■ WHAT IS NEEDED ■
Return, from the listing that follows, each line containing the word "Given".

■ RAW DATA ■
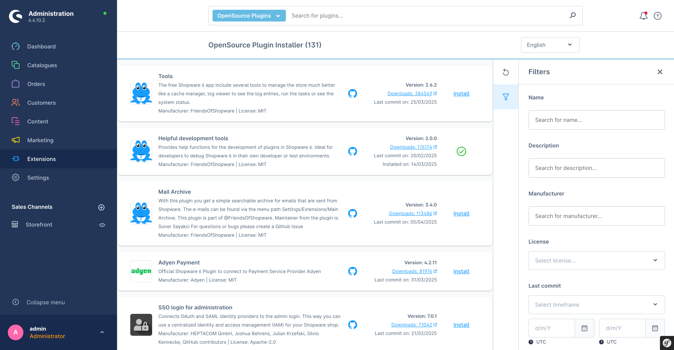Screen dimensions: 674x350
Task: Toggle the filter funnel sidebar icon
Action: (506, 97)
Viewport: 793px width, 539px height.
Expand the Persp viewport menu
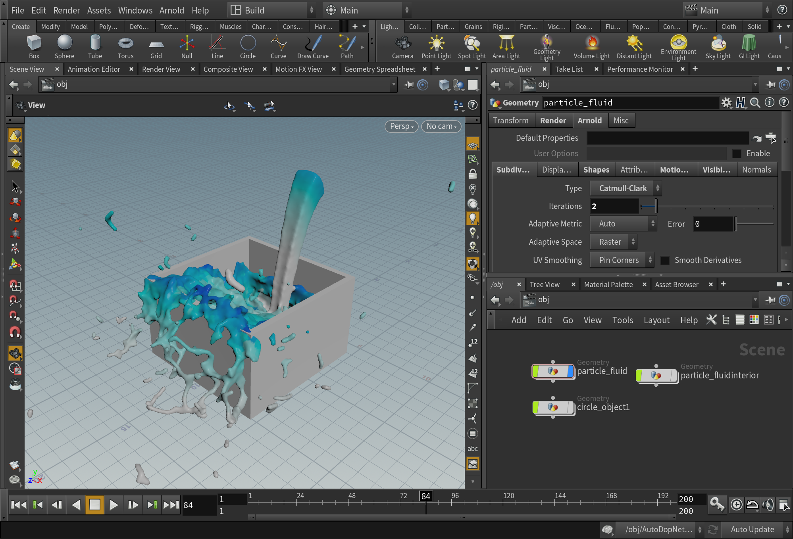tap(401, 126)
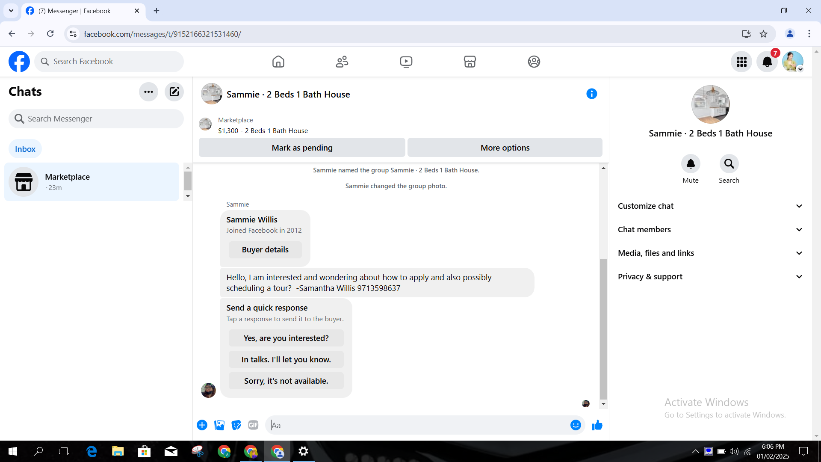Click the conversation information icon
Image resolution: width=821 pixels, height=462 pixels.
pos(591,94)
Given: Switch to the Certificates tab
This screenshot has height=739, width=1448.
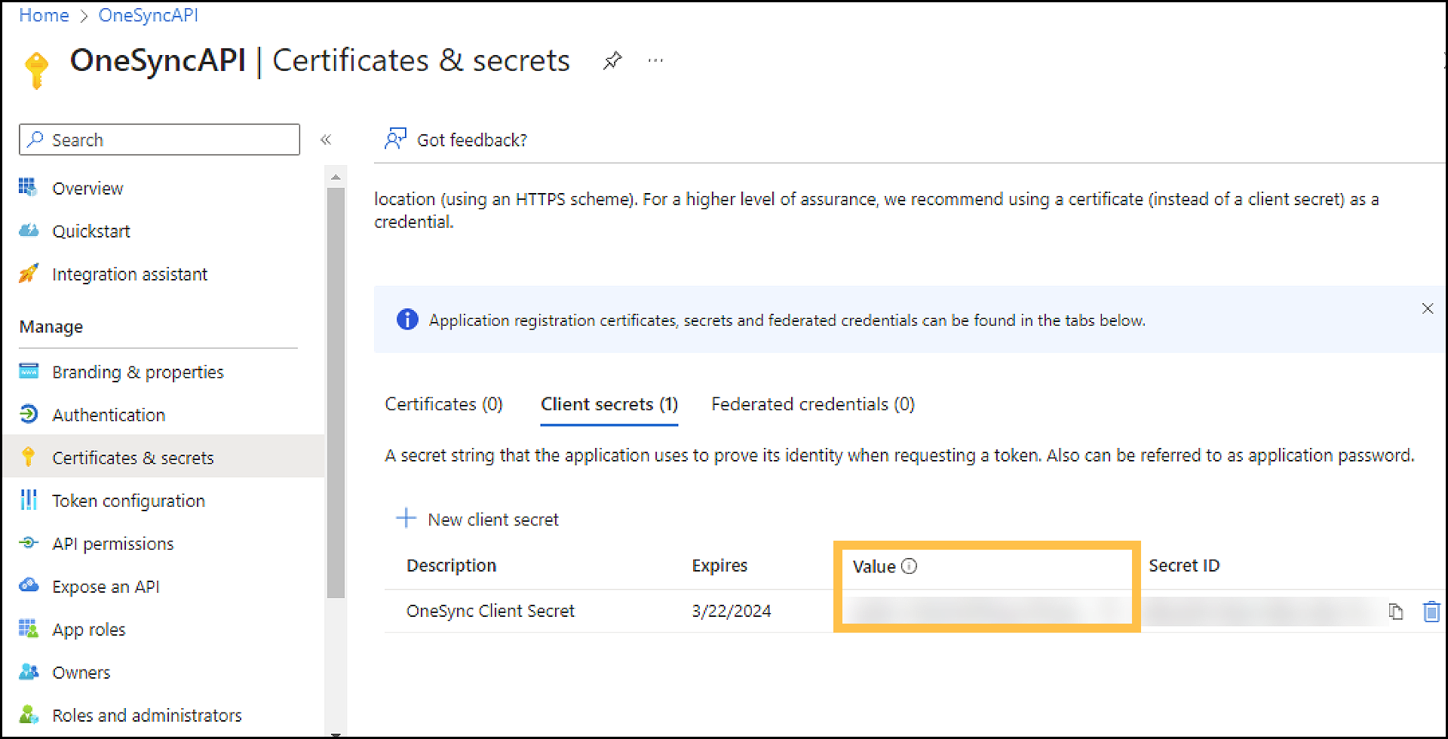Looking at the screenshot, I should [x=443, y=404].
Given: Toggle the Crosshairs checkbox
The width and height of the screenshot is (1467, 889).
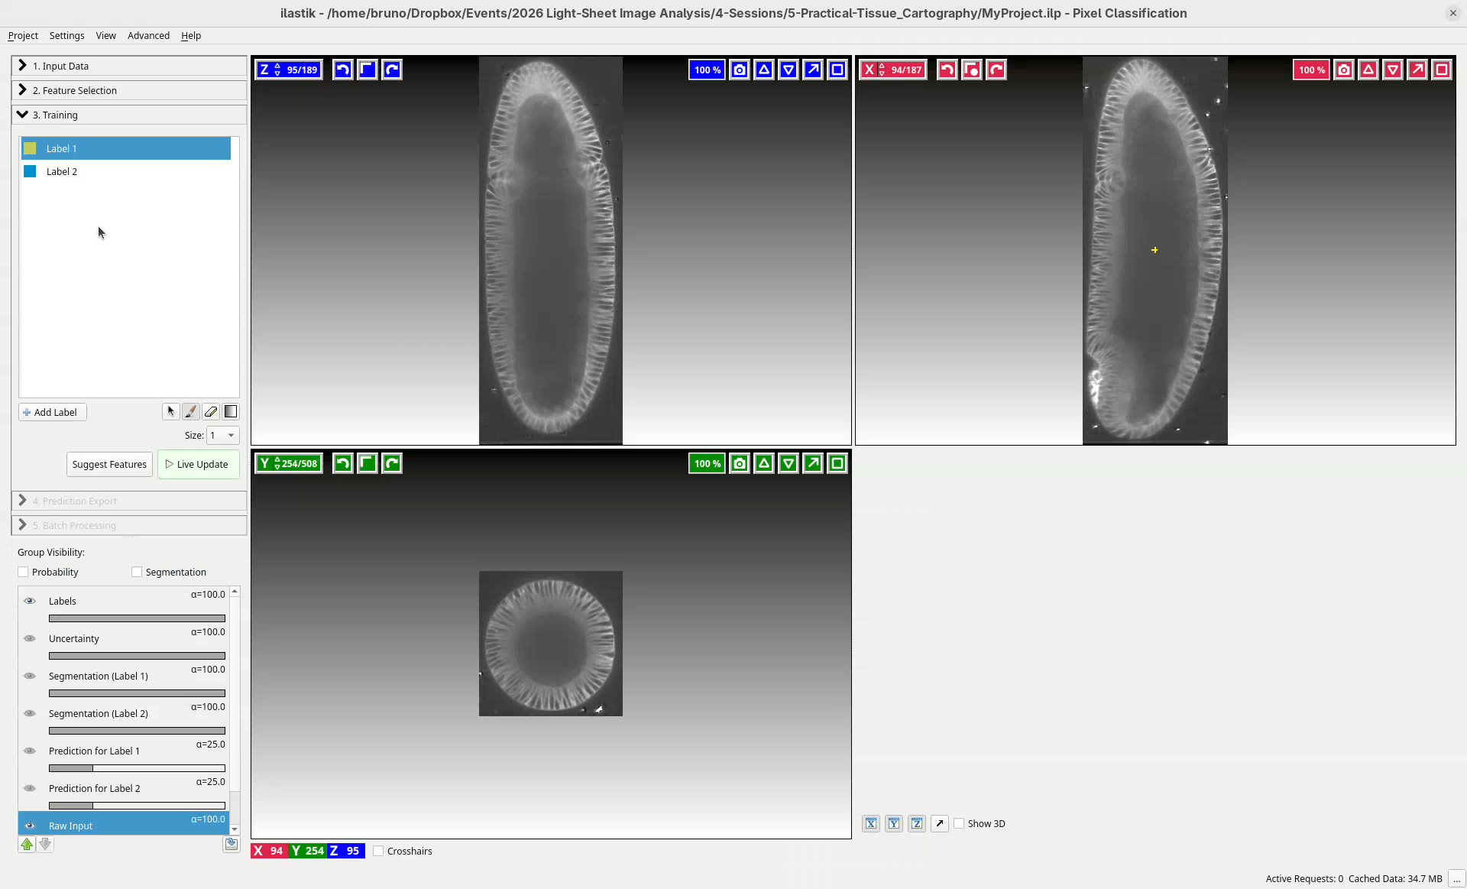Looking at the screenshot, I should (x=378, y=852).
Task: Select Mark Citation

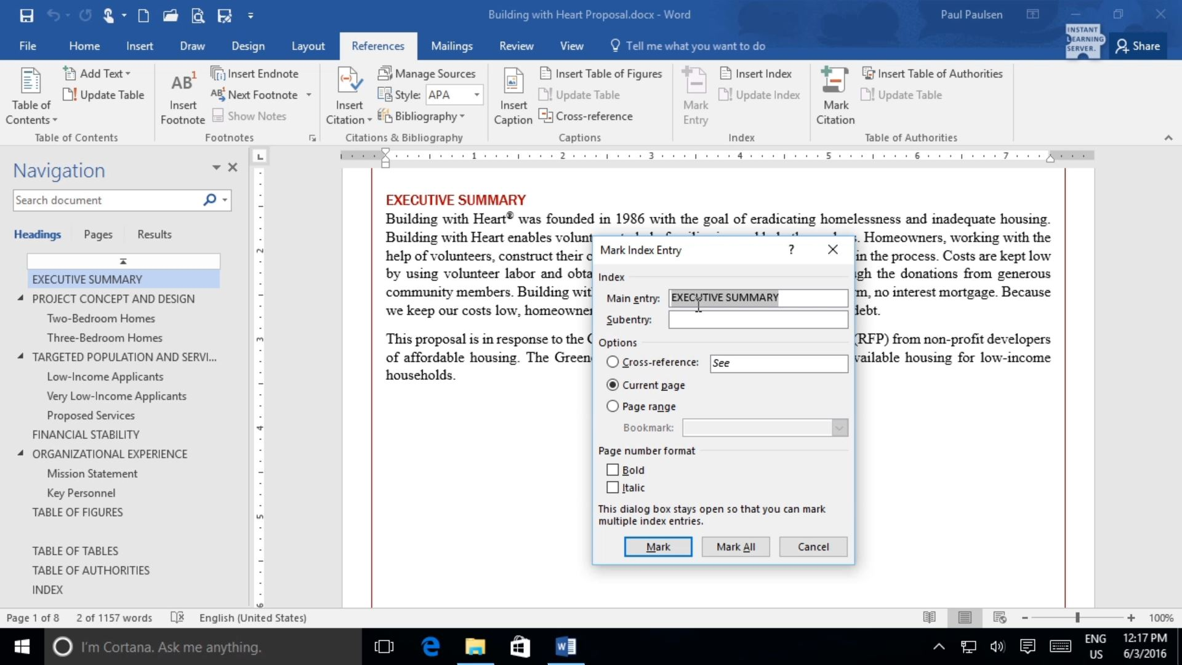Action: click(x=834, y=94)
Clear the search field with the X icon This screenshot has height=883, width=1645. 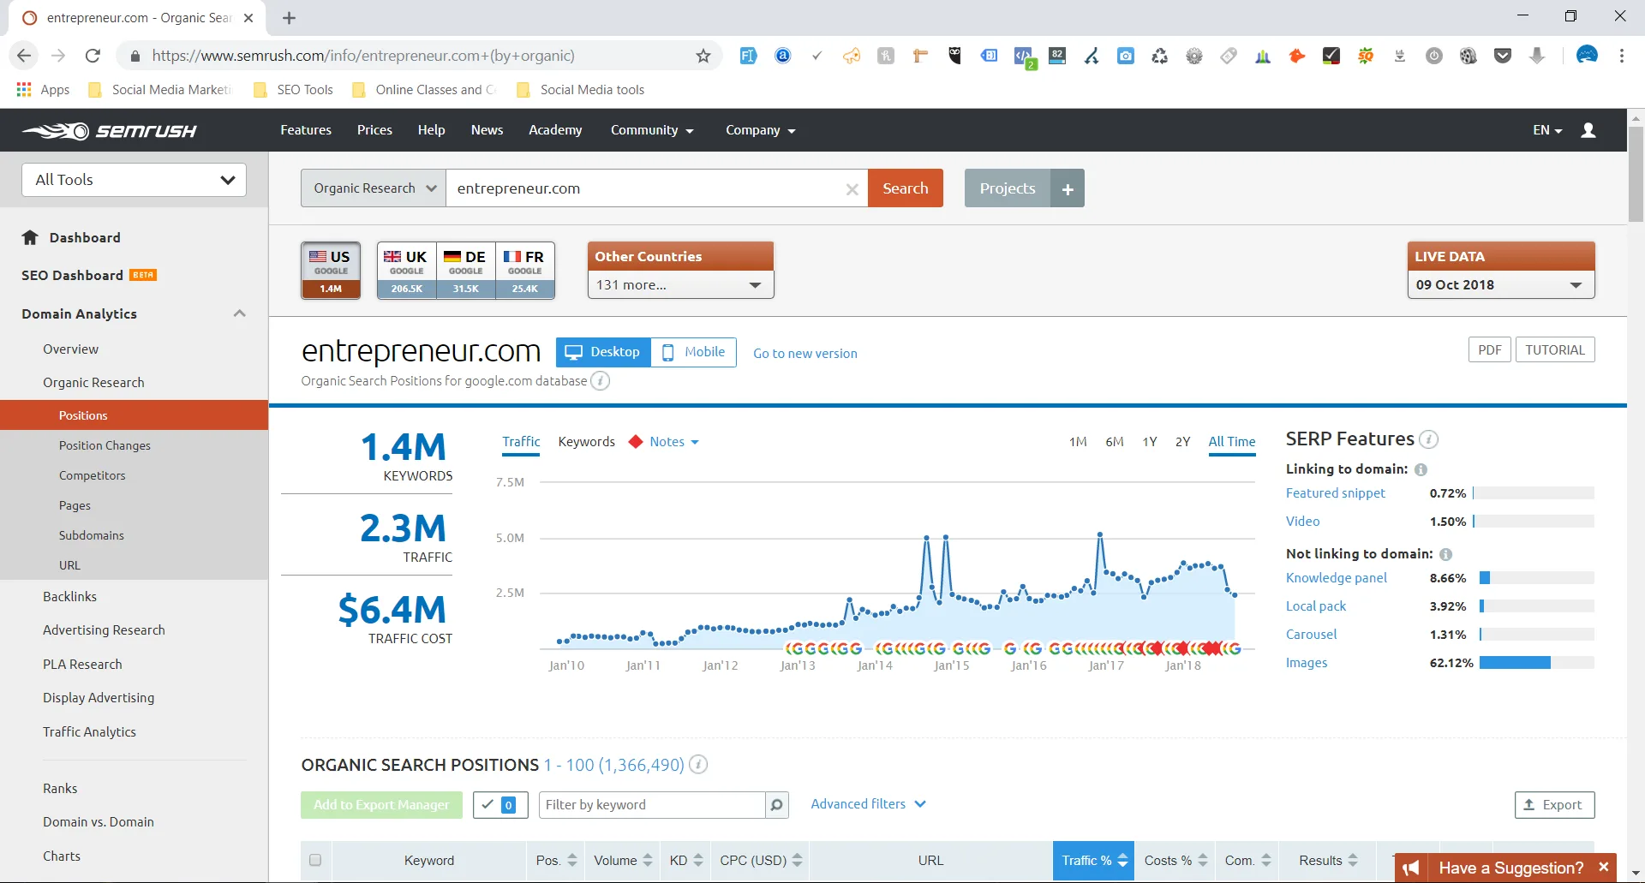click(x=852, y=189)
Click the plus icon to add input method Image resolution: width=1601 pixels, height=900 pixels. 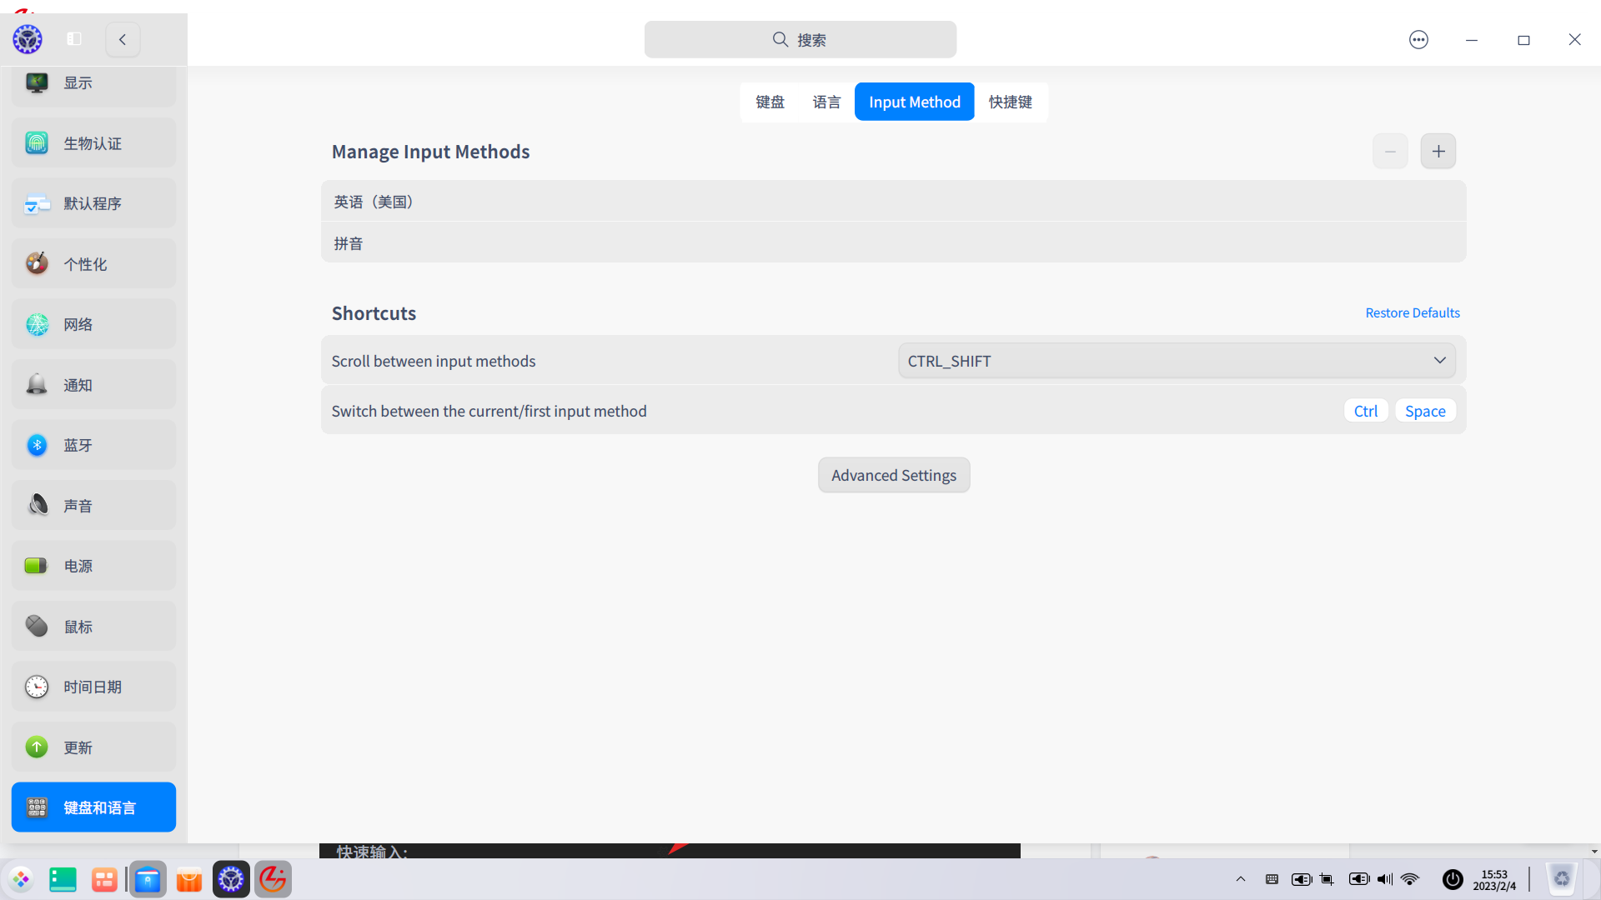pos(1438,151)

■ FINAL ANSWER ■
Given: Switch to the Certificates tab
Given: Toggle the Crosshairs checkbox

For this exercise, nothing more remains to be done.